N Nganthoybi Singha, School of Legal Studies, Reva University, Bangalore
ABSTRACT
“Competition law, also known as antitrust law, plays a crucial role in ensuring fair and competitive markets by preventing dominant firms from abusing their market power. While competition laws are designed to promote competition and protect consumer welfare, their implementation and enforcement may vary across different jurisdictions. A comparative analysis of competition law in India and the United States can shed light on the similarities and differences in addressing dominant position and its abuse. This comparative analysis examines the treatment of dominant position and its abuse under competition law in India and the United States. Dominant position refers to a company's significant market power, allowing it to operate independently of competitive forces. In India, dominant position is determined by assessing factors such as market share, size, and resources.
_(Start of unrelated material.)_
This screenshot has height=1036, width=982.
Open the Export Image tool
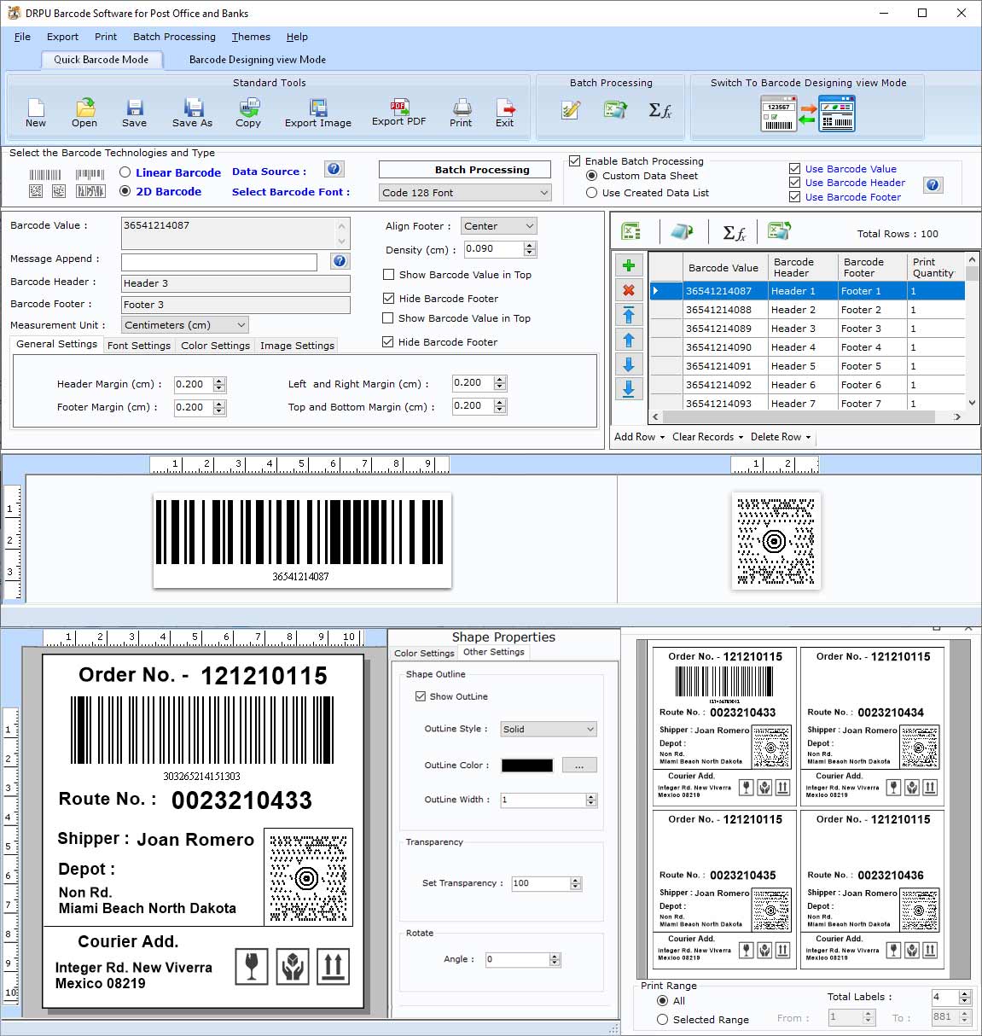coord(317,112)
The Competition Act, 2002, provides guidelines on abuse of dominant position, including practices such as predatory pricing, refusal to deal, and unfair conditions. In the United States, dominant position is evaluated using similar factors, with a focus on market share and barriers to entry. The Sherman Act and the Clayton Act form the basis of antitrust regulation, prohibiting practices such as monopolization, exclusionary conduct, and price discrimination. While both countries address dominant position and its abuse, there are variations in their legal frameworks, enforcement agencies, and procedural aspects. Understanding these differences is crucial for businesses operating in both jurisdictions and policymakers seeking to promote fair competition.”